The Motion Picture Association today took the unusual step of issuing a month-long suspension of the ratings process for Roland Joffe's upcoming horror film, "Captivity." The film was planned for a May 18 release, but will not have to wait a full month before it can go before the MPAA ratings board, meaning that it will likely miss its planned release date if it wants to get a rating.
This all started a week ago, when "Captivity" billboards starting putting people off their lunch in L.A. and New York: Four graphic panels showed a young woman going through "abduction," "confinement," "torture" and "termination." As the Los Angeles Times columnist Steve Lopez aptly put it, "I thought about ordering up a photo of the billboard for this column, but trust me, you don't want to see it.
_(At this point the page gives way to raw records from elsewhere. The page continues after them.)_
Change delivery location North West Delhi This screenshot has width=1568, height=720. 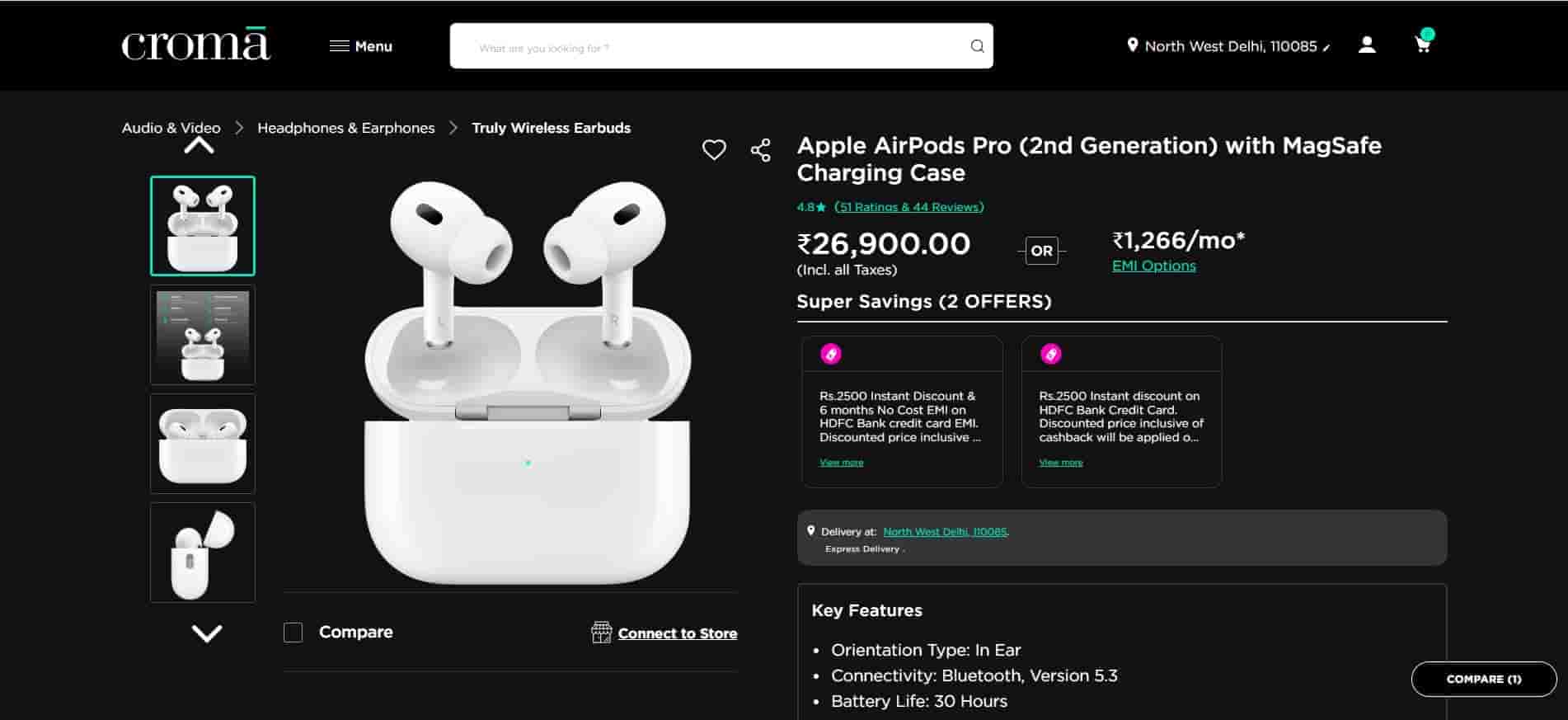[x=1228, y=46]
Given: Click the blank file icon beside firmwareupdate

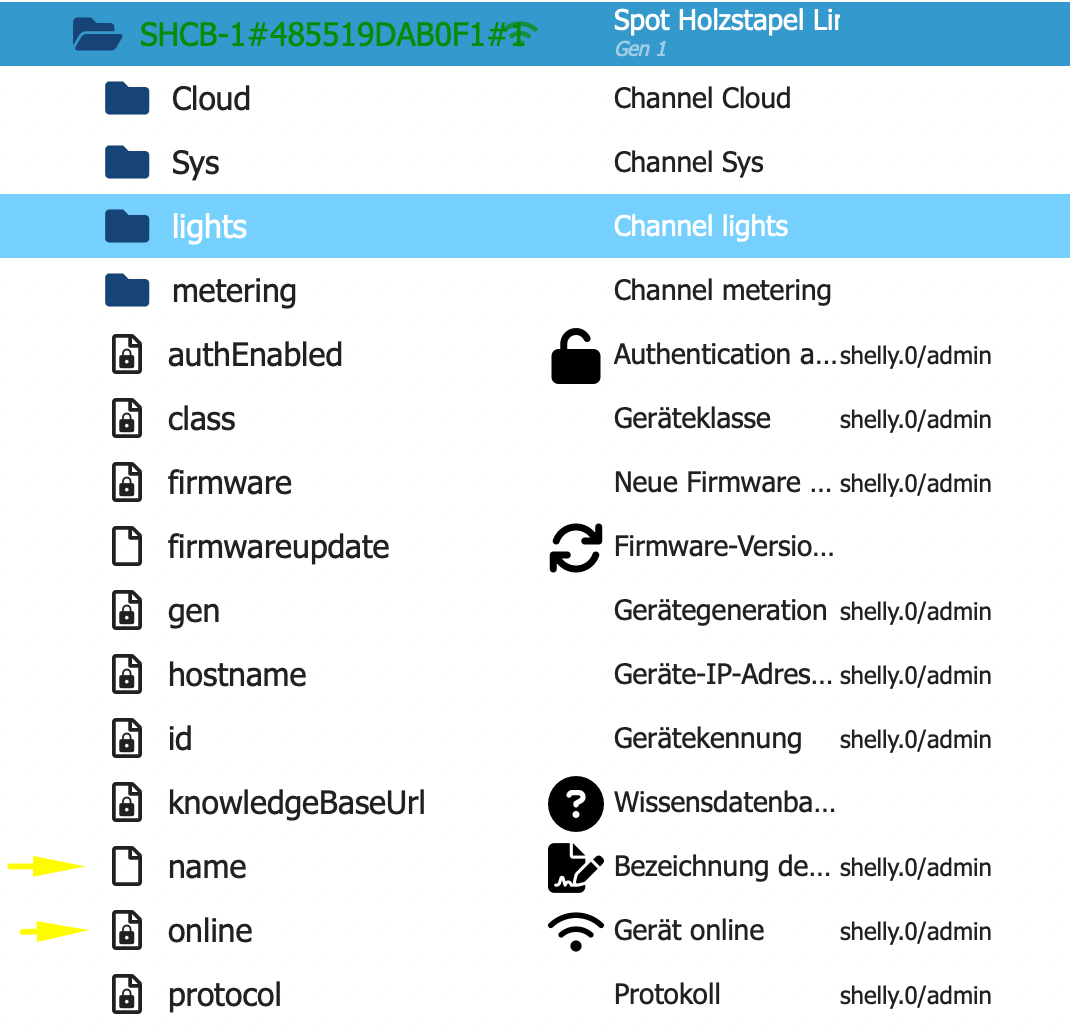Looking at the screenshot, I should coord(126,548).
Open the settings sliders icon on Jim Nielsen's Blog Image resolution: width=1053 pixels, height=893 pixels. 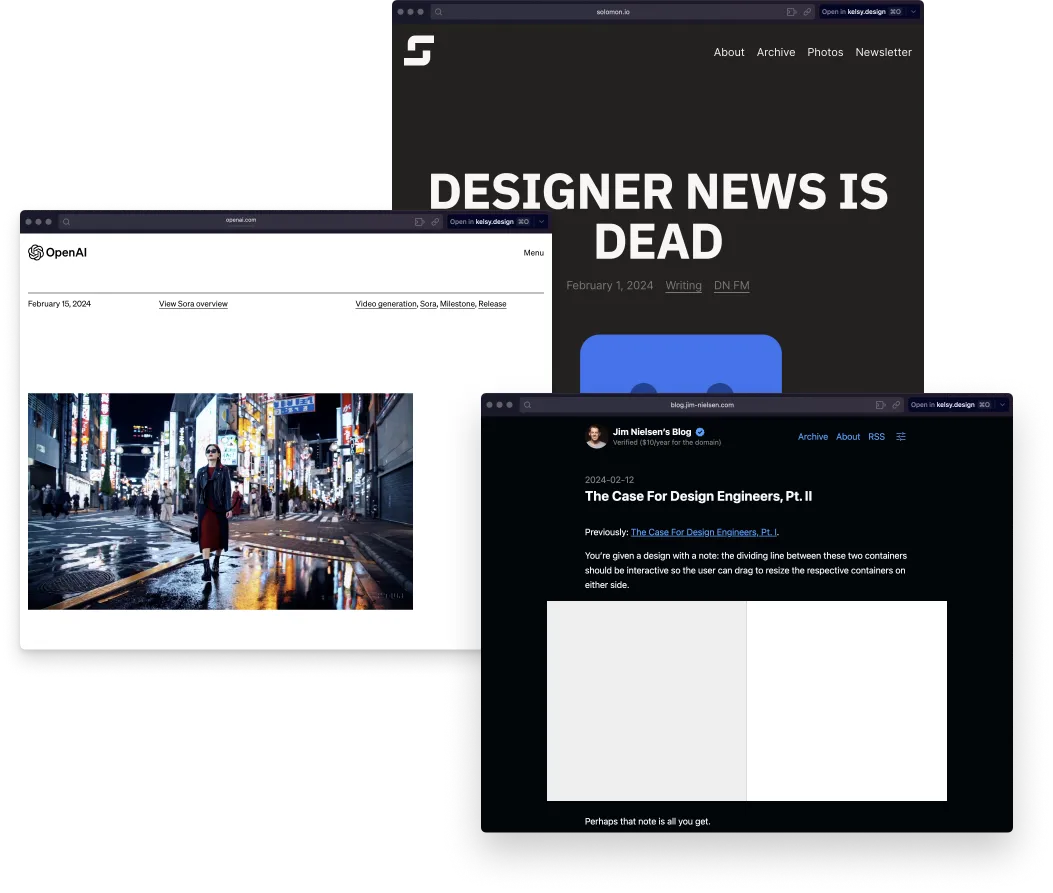click(x=901, y=437)
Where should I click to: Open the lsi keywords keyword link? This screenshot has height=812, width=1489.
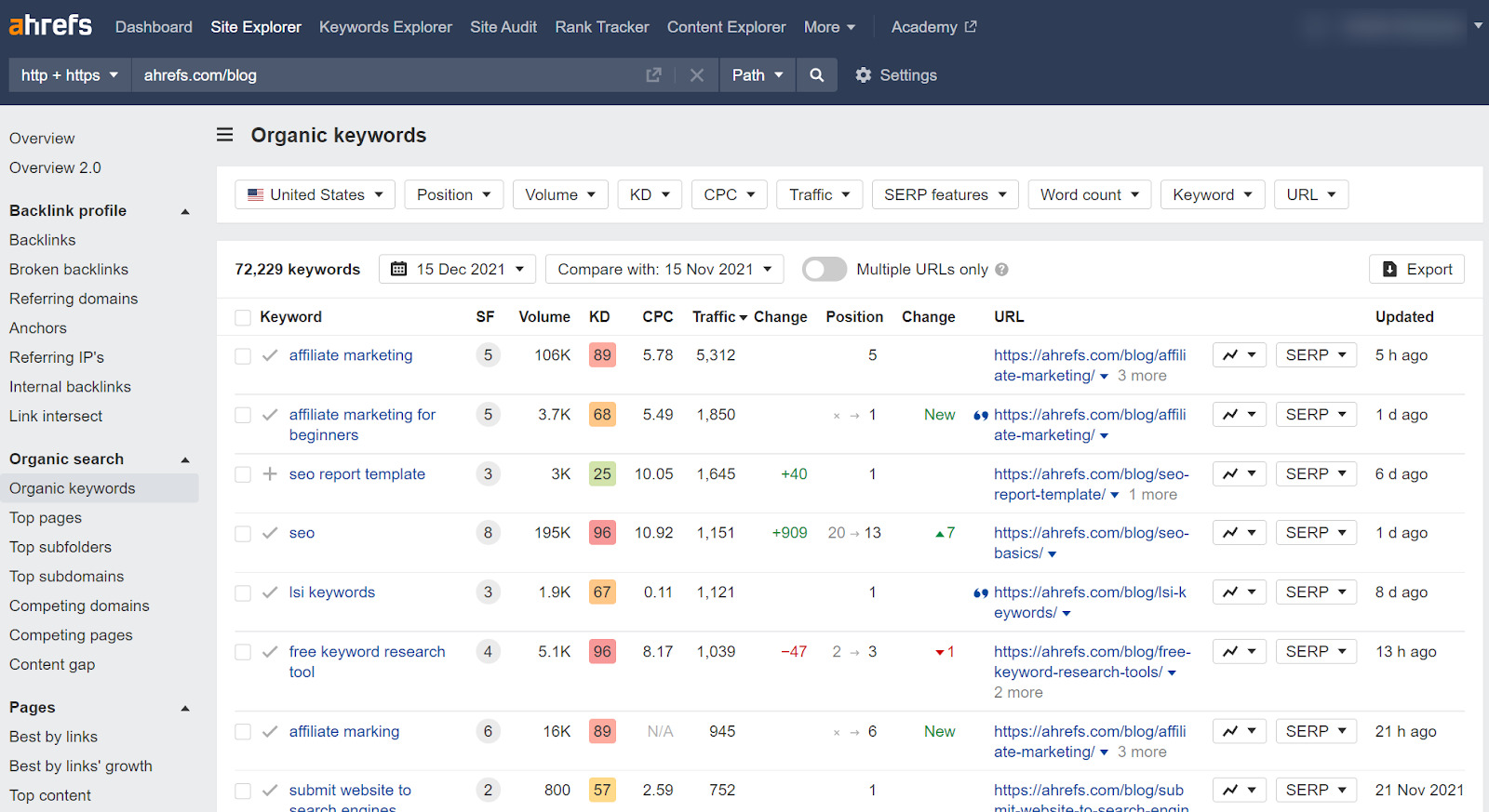click(332, 592)
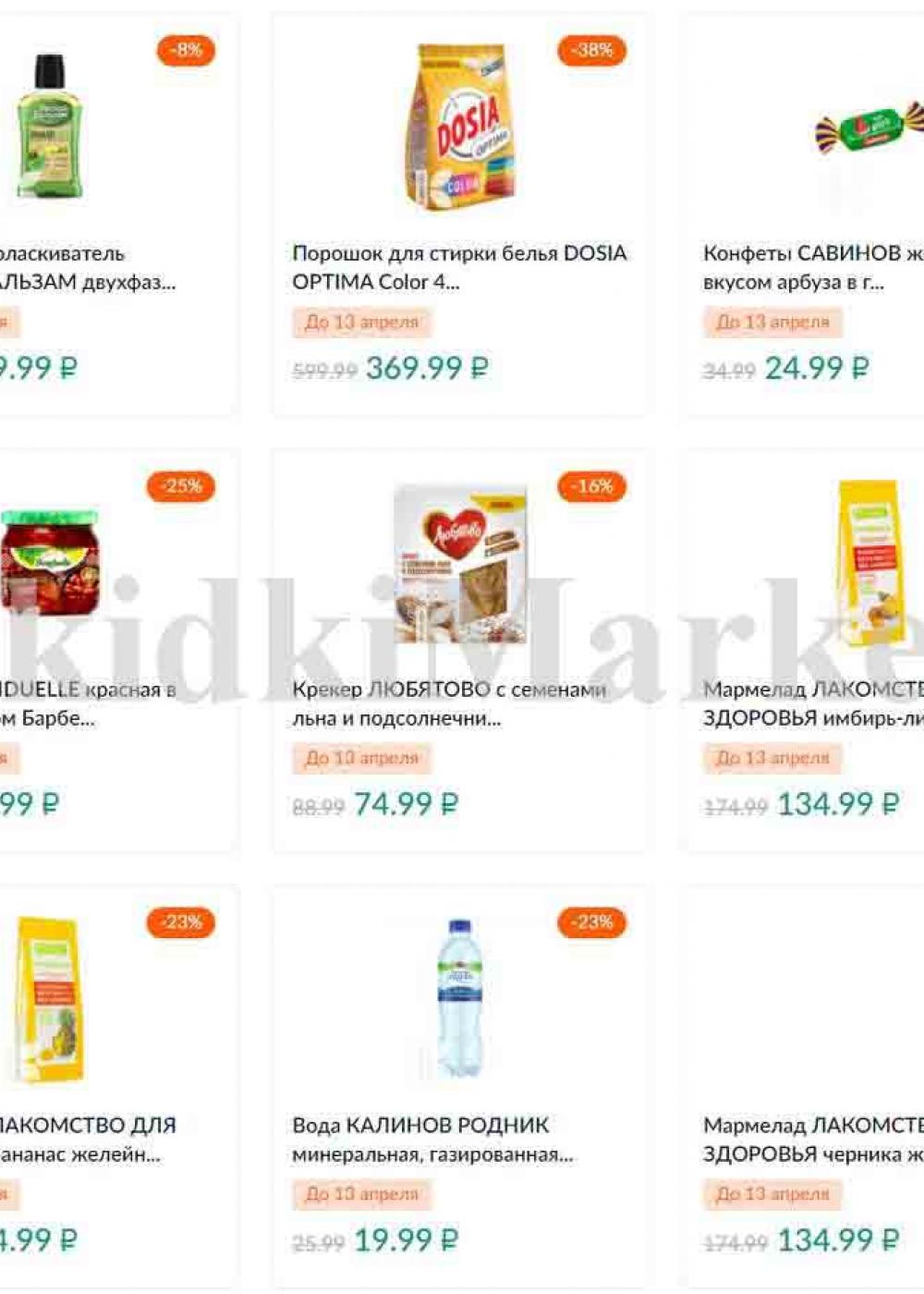Screen dimensions: 924x1294
Task: Open the Калинов Родник water bottle image
Action: [459, 998]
I felt like I needed to take a shower just from having been within a hundred feet of it."
Jill Soloway, who knows a thing or two about the portrayal of death from her stint as the executive producer of HBO's "Six Feet Under," blogged on the Huffington Post, that "it somehow managed to recall Abu Ghraib, the Holocaust, porn and snuff films all at once."
The MPAA says the 'art' work was "summarily rejected" but went up on billboards anyway. After Dark insisted it was a "communications error" with their printer, and said they'd be taken down. Six days later, they were still up. Finally, they came down, but were replaced with a defiant "'Captivity' was here." Hardly contrition, though Courtney Soloman, the film's producer, said "nothing like this can ever happen again."
Now, per the MPAA, "the production company and its distributors will also be required to clear not only all promotional materials but also the locations and venues of all advertising buys relating to the film" -- the first time such a demand has ever been issued by the MPAA.
Clearly, we're in for some interesting times ahead: In a recent interview with MTV.com, 'splat pack' director Eli Roth ("Hostel") had this to say: "Hopefully, we'll get to a point where there are absolutely no restrictions on any kind of violence in movies."
And as for After Dark, well, even more good news: They've just acquired the North American distribution rights to the suicide-themed comedy, "Wristcutters," about young adults who kill themselves and end up in purgatory. They're currently planning a campaign wherein teens are shown committing suicide by jumping off bridges, electrocuting or hanging themselves.